In a larger sense, my road shoulder rendezvous with the glorious sunset filled me with a deep love for the American landscape that was able to push back against my newly downcast feelings about the country. The marvel of nature that was playing out in front of me made me a witness to an eternal cycle that will result in a new day taking the place of the one that is just now ending. Whether it was a good day, a bad one, or as is most likely, mixed, the sun will rise again and tomorrow won’t be the same as today. My time parked in my car entranced by the setting sun and the resulting panoply of colors on the horizon reminded me that there is a layer of life that exists beyond even our most significant political concerns.
Once it grew dark, I got back to it, with a little more perspective and hope. I just kept driving and went much further than I had originally planned. In the wee hours of the morning, I pulled into Motley, a northern Minnesota town only a few hours from camp. This small town really has a place in my heart. For one, Motley is home to a seafood company owned by Louis Kemp, who wrote a book about his friendship with Bob Dylan that started when they were kids at summer camp. I love that. Once, driving to Thunderbird with a friend, my car broke down and we settled into seats at the town bar while repairs were made across the street at the gas station garage. Though we were obvious outsiders, we were made to feel like saloon regulars right away. The town is also the start of the so-called “Motley Shortcut,” which is very woodsy, and off the beaten path, but the most direct way to reach camp. It is a route that historically offered few services (though that has changed in recent years), and the camp director always told the staff to fill up our gas tanks in Motley before hitting the road for the final stretch.

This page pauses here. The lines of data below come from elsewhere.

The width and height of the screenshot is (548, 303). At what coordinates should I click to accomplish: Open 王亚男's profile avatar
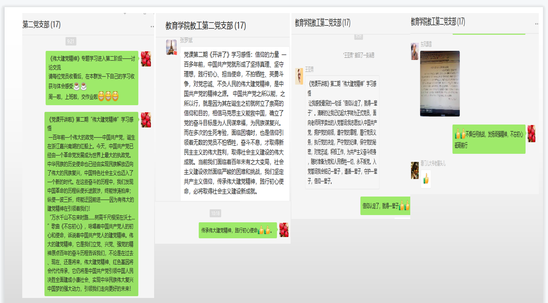[299, 76]
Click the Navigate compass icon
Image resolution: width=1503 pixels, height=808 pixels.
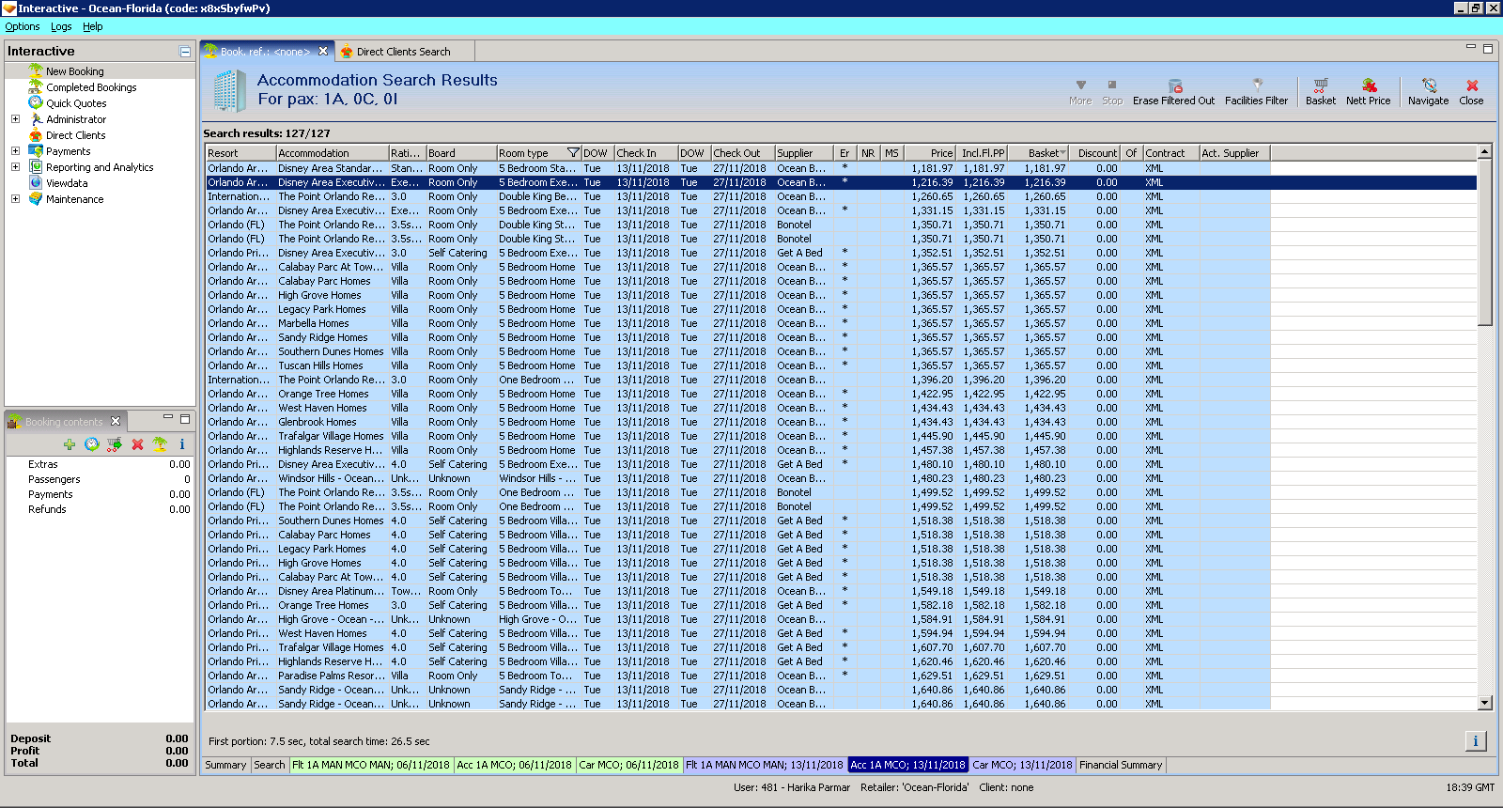(1428, 85)
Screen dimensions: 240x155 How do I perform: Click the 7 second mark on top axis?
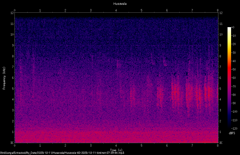pos(192,10)
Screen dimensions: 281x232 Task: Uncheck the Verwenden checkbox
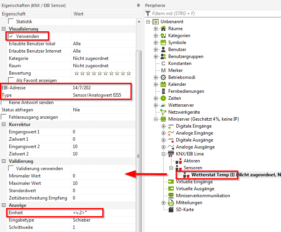(x=11, y=36)
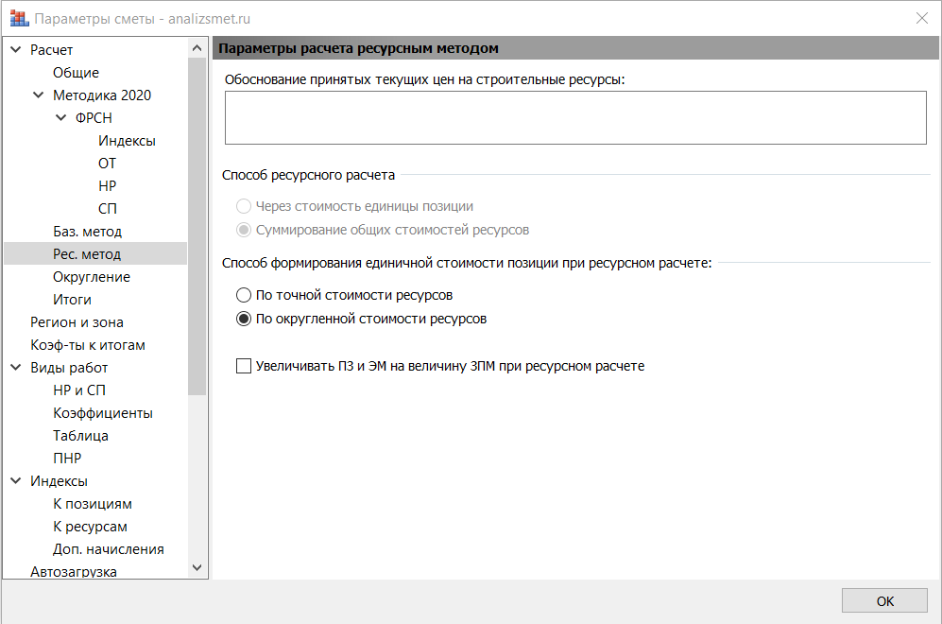Close the Параметры сметы dialog
942x624 pixels.
[921, 19]
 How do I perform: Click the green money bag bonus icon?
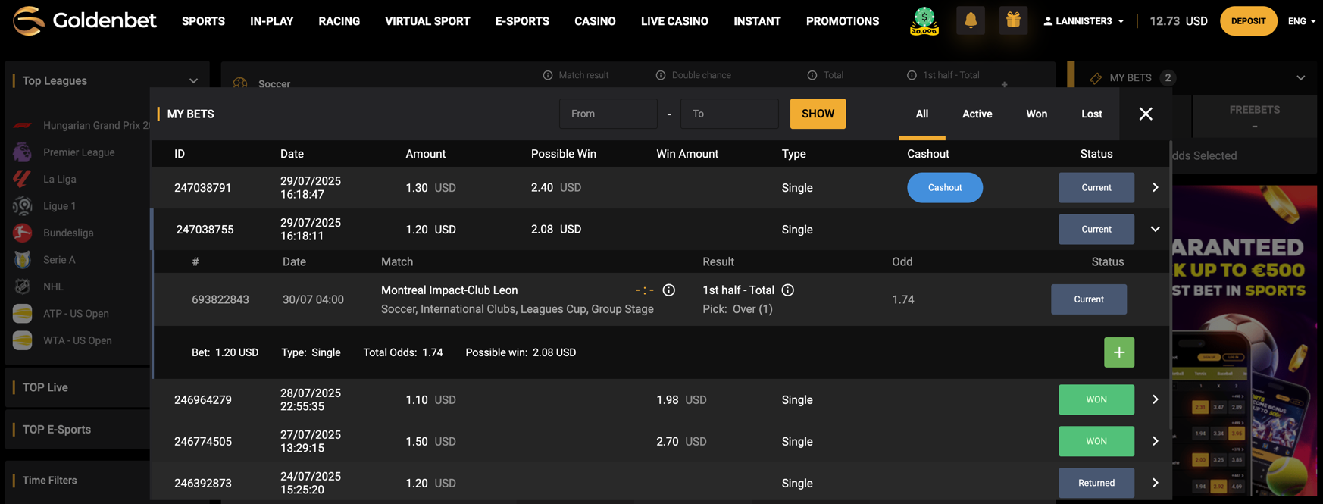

But, most of all, Motley is the home of The Old Tyme Trading Post, housed in a ramshackle old building with a charming silo. Inside is a shop filled with antiques, curiosities, and collectible chotchke’s. Outside, there is one of those old-fashioned coin-operated mechanical pony rides and the actual Motley Jail from days of old. The later is presumably for sale, but it’s been there as long I have been passing through (and I can rarely resist stopping in), which is 45 years now.
I checked in to Motley’s Eastwood Inn and drifted to sleep while looking forward to my next day’s first steps back onto hallowed ground.